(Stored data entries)
++++

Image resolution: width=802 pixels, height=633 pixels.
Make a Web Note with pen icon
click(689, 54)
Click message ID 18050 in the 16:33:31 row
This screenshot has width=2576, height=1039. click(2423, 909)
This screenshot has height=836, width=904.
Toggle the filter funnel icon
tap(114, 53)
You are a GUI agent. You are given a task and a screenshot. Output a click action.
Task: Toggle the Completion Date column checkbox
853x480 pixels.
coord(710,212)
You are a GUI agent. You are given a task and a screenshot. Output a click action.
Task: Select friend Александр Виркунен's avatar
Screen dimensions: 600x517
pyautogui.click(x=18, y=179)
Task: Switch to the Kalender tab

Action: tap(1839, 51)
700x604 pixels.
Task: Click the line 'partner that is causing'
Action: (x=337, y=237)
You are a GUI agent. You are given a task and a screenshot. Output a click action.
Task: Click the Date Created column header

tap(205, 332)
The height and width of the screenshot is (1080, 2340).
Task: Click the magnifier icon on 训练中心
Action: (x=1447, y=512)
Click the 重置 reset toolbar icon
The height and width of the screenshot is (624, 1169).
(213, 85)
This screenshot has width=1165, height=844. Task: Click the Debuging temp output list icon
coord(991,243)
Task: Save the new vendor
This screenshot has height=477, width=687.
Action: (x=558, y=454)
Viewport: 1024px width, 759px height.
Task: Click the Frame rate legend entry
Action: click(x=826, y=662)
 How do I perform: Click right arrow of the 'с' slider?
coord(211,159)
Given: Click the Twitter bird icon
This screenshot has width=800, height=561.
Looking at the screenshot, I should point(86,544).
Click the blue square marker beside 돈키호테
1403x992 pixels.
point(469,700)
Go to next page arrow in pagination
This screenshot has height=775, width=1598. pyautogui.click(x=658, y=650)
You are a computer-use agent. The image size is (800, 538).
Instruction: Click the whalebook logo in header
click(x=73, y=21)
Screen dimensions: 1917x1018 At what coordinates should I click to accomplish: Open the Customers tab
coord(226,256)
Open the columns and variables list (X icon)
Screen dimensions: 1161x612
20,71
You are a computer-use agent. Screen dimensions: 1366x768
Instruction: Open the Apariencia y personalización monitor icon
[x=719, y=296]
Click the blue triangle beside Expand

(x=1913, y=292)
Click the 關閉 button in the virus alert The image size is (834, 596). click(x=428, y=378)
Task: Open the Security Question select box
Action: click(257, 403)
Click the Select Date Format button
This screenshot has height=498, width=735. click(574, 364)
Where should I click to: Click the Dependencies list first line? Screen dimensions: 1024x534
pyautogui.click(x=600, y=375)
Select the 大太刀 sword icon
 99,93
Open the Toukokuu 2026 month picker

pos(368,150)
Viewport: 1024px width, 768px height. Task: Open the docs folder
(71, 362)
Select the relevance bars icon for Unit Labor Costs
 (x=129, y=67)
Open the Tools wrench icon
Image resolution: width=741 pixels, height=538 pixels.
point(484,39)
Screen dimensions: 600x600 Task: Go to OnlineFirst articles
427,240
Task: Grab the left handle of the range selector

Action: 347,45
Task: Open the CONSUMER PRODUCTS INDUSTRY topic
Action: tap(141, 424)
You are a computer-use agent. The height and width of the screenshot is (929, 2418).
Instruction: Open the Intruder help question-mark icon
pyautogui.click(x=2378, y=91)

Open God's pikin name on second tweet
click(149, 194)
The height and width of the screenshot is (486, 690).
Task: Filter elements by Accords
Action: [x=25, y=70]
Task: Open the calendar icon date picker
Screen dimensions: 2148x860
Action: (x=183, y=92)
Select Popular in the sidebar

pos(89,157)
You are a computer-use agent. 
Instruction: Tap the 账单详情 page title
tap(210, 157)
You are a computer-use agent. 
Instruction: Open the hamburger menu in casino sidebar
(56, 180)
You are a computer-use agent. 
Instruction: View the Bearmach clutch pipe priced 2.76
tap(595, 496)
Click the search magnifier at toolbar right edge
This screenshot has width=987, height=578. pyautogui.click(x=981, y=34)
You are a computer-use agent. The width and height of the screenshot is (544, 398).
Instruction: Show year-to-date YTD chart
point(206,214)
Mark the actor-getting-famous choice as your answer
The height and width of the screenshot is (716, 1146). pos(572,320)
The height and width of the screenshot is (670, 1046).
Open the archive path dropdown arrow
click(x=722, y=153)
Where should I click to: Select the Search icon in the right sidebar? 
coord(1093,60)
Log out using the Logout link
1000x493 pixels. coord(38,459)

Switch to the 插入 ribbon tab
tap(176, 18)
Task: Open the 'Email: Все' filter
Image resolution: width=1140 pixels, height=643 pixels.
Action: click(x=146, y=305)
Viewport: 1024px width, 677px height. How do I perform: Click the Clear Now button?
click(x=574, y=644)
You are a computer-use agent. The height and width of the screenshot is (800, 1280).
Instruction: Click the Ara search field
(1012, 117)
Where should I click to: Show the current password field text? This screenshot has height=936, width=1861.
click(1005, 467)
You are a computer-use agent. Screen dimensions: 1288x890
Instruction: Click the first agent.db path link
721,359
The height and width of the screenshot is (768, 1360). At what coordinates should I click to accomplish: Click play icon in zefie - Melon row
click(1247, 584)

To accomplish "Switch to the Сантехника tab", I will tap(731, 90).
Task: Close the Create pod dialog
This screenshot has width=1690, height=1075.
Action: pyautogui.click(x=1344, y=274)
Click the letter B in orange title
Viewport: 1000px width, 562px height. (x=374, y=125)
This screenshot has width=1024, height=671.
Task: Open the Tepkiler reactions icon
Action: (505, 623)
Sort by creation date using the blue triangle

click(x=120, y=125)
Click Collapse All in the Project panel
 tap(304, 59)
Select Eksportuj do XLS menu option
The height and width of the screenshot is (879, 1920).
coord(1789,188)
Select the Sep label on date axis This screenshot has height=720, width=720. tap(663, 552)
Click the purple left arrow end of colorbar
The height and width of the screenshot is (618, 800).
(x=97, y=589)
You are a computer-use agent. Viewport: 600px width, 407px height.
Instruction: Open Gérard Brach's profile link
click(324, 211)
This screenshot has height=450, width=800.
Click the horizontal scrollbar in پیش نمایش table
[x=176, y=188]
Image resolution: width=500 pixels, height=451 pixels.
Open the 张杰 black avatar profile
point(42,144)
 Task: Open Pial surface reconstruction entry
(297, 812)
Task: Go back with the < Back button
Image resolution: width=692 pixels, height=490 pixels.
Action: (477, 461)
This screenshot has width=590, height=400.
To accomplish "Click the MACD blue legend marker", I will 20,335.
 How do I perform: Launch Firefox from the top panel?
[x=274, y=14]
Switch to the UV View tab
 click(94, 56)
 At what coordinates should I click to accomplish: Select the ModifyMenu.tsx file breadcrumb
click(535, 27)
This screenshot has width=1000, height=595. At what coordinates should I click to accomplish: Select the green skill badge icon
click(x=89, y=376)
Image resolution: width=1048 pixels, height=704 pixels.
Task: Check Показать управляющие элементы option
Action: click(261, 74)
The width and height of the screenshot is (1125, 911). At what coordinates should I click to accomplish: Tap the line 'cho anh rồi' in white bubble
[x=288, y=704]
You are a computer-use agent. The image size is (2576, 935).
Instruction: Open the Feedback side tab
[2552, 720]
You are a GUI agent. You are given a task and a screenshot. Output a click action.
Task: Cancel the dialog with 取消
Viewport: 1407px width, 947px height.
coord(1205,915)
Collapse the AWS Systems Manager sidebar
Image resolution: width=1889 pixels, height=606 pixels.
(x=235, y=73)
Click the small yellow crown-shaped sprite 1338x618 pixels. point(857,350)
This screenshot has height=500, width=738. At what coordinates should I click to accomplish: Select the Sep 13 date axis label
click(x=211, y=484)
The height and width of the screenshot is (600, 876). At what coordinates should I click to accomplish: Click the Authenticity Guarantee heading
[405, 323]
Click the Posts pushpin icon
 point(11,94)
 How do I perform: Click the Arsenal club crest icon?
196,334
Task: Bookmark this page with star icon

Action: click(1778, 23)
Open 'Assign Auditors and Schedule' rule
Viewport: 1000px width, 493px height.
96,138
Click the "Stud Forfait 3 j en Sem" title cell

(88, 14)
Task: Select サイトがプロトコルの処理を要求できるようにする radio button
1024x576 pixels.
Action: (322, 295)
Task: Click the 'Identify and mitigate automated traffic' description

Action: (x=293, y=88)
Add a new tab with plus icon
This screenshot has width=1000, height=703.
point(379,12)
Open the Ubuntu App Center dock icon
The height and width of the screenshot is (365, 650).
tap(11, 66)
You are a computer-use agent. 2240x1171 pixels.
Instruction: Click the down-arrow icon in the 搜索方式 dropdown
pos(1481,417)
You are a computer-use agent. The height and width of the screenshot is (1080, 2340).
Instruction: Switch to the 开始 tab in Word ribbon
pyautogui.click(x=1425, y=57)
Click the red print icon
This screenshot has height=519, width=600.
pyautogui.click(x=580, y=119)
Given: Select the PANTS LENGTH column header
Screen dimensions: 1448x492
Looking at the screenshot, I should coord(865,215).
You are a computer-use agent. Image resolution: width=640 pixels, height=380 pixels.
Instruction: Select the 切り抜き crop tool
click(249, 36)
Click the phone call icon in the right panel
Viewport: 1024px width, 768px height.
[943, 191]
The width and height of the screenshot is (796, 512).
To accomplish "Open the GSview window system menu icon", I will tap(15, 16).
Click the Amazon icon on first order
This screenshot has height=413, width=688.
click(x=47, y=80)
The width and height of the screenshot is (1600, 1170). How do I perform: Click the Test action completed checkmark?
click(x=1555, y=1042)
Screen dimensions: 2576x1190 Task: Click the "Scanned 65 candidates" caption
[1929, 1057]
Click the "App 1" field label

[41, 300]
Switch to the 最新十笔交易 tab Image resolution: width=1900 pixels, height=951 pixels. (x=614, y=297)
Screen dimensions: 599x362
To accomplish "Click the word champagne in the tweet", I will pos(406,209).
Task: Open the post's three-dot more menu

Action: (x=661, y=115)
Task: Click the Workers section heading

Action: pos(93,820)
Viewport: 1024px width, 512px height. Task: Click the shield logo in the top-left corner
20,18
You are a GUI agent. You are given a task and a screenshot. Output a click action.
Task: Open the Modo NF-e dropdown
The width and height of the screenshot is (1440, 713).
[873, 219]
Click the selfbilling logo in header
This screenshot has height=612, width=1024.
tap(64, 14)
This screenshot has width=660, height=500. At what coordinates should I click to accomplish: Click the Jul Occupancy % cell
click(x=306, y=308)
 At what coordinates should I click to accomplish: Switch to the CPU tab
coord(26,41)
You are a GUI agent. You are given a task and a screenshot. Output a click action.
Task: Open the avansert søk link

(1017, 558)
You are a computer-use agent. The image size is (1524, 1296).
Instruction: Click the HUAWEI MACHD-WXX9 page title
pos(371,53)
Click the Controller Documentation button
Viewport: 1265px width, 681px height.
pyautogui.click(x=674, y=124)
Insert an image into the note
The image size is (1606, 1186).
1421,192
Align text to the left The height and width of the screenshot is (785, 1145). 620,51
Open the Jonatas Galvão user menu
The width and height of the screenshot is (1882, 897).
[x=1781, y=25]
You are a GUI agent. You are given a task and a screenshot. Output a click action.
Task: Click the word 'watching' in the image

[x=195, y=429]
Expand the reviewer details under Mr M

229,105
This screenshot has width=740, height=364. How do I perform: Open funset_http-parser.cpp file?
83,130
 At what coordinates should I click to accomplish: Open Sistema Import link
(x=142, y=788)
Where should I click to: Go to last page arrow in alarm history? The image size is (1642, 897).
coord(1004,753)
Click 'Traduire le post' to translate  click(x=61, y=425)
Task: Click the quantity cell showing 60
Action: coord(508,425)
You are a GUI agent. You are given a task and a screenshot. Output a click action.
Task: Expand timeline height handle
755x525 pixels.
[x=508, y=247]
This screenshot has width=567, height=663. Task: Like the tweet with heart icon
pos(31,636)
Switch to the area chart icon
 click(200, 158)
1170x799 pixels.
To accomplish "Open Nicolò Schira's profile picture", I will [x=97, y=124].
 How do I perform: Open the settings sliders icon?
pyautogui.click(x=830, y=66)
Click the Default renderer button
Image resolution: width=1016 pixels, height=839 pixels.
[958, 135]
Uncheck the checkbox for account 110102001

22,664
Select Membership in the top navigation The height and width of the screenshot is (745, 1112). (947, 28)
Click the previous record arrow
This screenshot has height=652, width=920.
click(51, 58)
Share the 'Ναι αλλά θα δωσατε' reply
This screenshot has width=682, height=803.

++++

## TASK REQUIREMENTS:
Every line from the data above that contains "dialog" must appear in the answer.

## TASK RESULT:
Task: Close the Create pod dialog
Task: Cancel the dialog with 取消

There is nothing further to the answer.